Given entries below:

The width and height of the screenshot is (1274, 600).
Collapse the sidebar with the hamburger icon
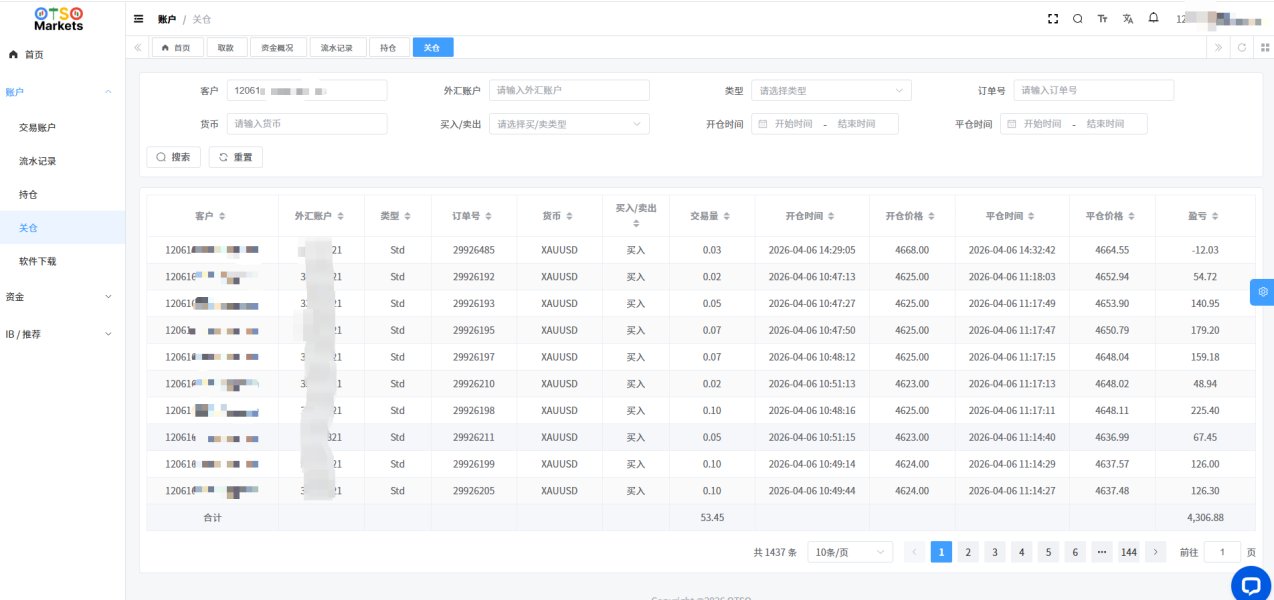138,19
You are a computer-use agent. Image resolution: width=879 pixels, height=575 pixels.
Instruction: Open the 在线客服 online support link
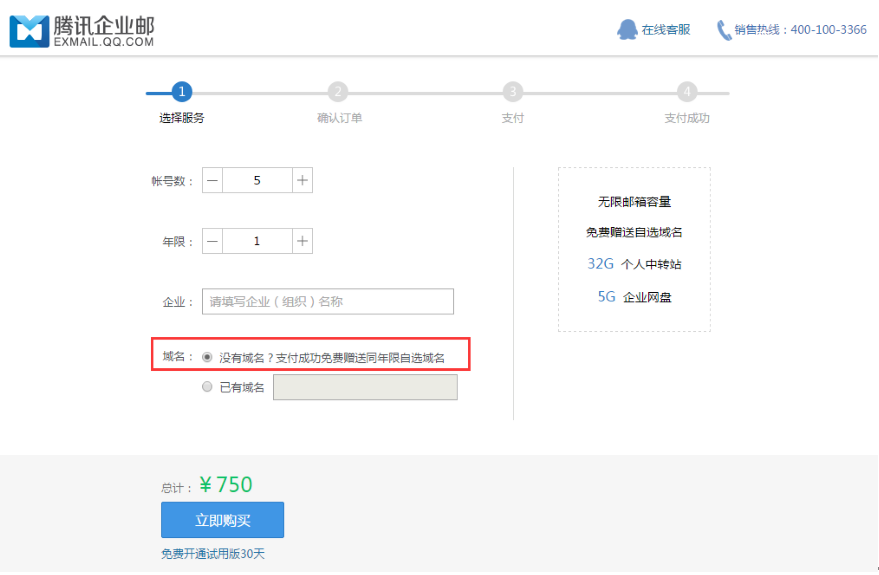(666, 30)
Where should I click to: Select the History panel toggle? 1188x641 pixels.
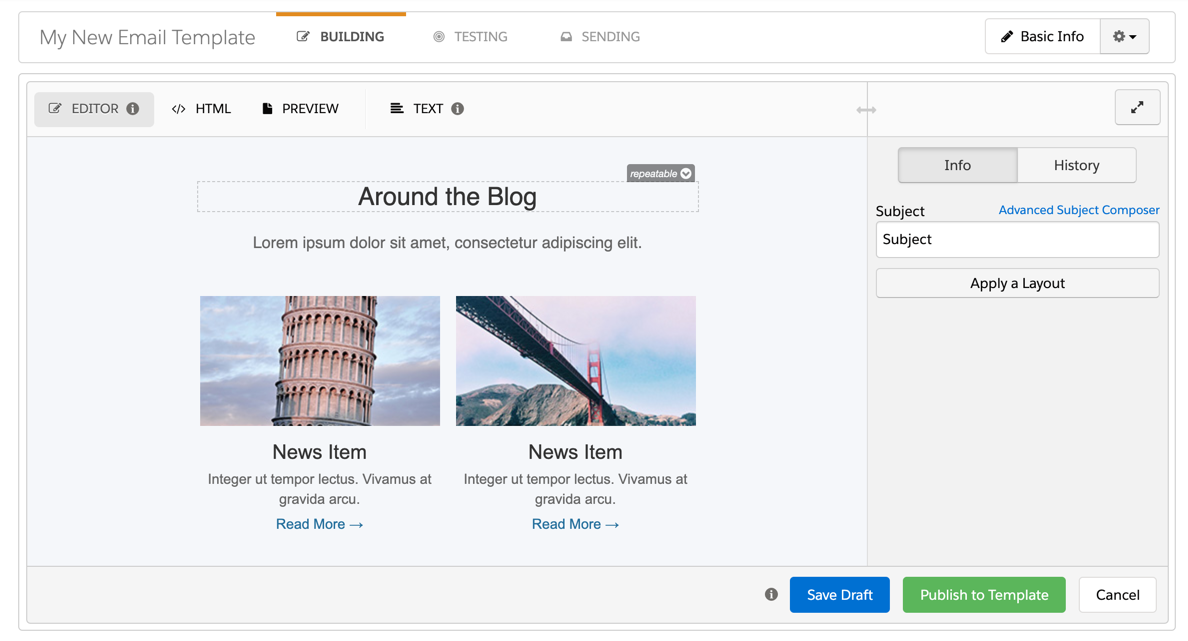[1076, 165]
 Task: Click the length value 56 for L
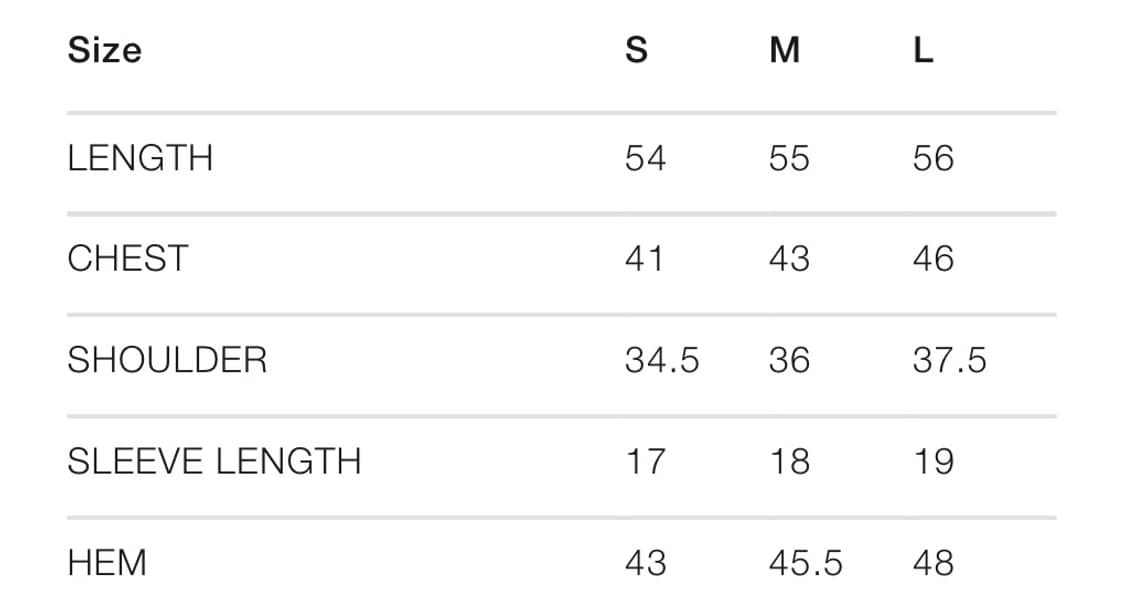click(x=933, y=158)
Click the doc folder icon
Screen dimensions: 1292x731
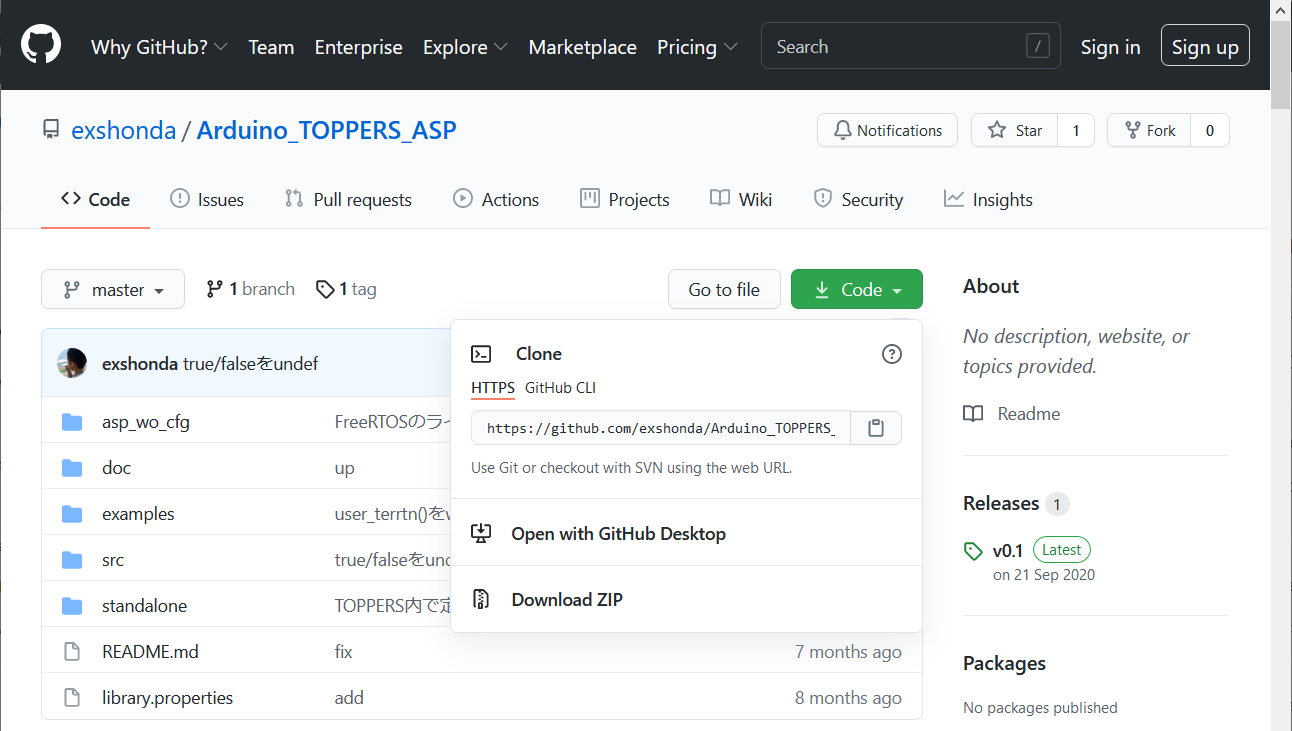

End of Given entries.

Exercise directions: Check every line of the entries for "height" and report how many lines contain it, without any other words.

Expected answer: 2